We face legal risks in our businesses, and the volume of claims and amount of damages and
penalties claimed in litigation and regulatory proceedings against financial institutions remain
high. Substantial legal liability against us could have material adverse financial effects or cause
significant reputational harm to us, which in turn could seriously harm our business prospects. As
more fully described in Note 24 of the Notes to Consolidated Financial Statements, certain putative
class actions and shareholder derivative actions were filed against us, certain affiliated
committees, and/or certain of our current or former officers and directors. These cases allege
violations of the securities laws, breaches of fiduciary duty, waste of corporate assets, abuse of
control, gross mismanagement, unjust enrichment, and violations of ERISA laws in connection with
our acquisition of Sky Financial, the transactions between Franklin and us, and the financial and
other disclosures related to these transactions. Although no assurance can be given, based on
information currently available, consultation with counsel, and available insurance coverage,
management believes that the eventual outcome of these claims against us will not, individually or
in the aggregate, have a material adverse effect on our consolidated financial position or results
of operations. However, it is possible that the ultimate resolution of these matters, if
unfavorable, may be material to the results of operations for a particular period.

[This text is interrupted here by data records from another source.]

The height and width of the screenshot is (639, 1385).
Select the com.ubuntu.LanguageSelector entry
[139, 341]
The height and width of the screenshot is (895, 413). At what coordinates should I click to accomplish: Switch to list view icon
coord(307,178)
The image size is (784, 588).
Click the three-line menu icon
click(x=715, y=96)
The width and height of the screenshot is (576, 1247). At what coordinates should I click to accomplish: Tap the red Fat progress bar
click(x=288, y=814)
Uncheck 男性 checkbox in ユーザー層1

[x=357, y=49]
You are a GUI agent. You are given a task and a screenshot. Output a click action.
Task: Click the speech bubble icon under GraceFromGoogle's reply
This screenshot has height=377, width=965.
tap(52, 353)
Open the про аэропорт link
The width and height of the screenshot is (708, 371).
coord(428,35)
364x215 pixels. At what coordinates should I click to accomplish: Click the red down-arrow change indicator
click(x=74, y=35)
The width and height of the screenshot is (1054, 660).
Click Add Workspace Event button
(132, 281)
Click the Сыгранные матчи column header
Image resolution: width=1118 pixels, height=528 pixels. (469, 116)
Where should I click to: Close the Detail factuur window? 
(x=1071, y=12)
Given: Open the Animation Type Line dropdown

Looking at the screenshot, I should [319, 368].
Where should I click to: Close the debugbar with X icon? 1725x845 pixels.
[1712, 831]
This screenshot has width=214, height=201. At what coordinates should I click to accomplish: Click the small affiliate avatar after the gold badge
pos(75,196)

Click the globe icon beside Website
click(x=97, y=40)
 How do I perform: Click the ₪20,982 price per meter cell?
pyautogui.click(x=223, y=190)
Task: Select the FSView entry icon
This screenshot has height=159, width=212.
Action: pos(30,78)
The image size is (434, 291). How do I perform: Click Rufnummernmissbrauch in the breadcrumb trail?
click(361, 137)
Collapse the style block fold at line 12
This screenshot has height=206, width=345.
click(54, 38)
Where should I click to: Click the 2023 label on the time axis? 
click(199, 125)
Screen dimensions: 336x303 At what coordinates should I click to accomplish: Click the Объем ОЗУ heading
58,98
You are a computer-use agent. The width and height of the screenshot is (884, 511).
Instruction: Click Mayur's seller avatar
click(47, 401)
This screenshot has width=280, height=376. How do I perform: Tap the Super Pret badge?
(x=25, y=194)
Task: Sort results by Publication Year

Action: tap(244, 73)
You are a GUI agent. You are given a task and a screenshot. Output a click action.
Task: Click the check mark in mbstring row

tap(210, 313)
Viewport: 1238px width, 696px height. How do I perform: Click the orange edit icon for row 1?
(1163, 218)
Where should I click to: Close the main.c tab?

15. We face significant operational risks which could lead to expensive litigation and loss of
confidence by our customers, regulators, and capital markets.
We are exposed to many types of operational risks, including reputational risk, legal and
compliance risk, the risk of fraud or theft by employees or outsiders, unauthorized transactions by
employees or outsiders, or operational errors by employees, including clerical or record-keeping
errors or those resulting from faulty or disabled computer or telecommunications systems. In
addition, todays threats to customer information and information systems are complex, more wide
spread, continually emerging, and increasing at a rapid pace. Although we establish and maintain
systems of internal operational controls that provide us with timely and accurate information about
our level of operational risks, continue to invest in better tools and processes in all key areas,
and monitor threats with increased rigor and focus, these operational risks could lead to expensive
litigation and loss of confidence by our customers, regulators, and the capital markets.
Moreover, negative public opinion can result from our actual or alleged conduct in any number
of activities, including lending practices, corporate governance, and acquisitions and from actions
taken by government regulators and community organizations in response to those activities.
Negative public opinion can adversely affect our ability to attract and retain customers and can
also expose us to litigation and regulatory action.
16. Failure to maintain effective internal controls over financial reporting in the future could
impair our ability to accurately and timely report our financial results or prevent fraud,
resulting in loss of investor confidence and adversely affecting our business and stock price.
Effective internal controls over financial reporting are necessary to provide reliable
financial reports and prevent fraud. As a financial holding company, we are subject to regulation
that focuses on effective internal controls and procedures. Management continually seeks to improve
these controls and procedures.
Management believes that our key internal controls over financial reporting are currently
effective; however, such controls and procedures will be modified, supplemented, and changed from
time to time as necessitated by our growth and in reaction to external events and developments.
While Management will continue to assess our controls and procedures and take immediate action to
remediate any future perceived gaps, there can be no guarantee of the effectiveness of these
controls and procedures on an on-going basis. Any failure to maintain in the future an effective
internal control environment could impact our ability to report our financial results on an
accurate and timely basis, which could result in regulatory actions, loss of investor confidence,
and adversely impact our business and stock price.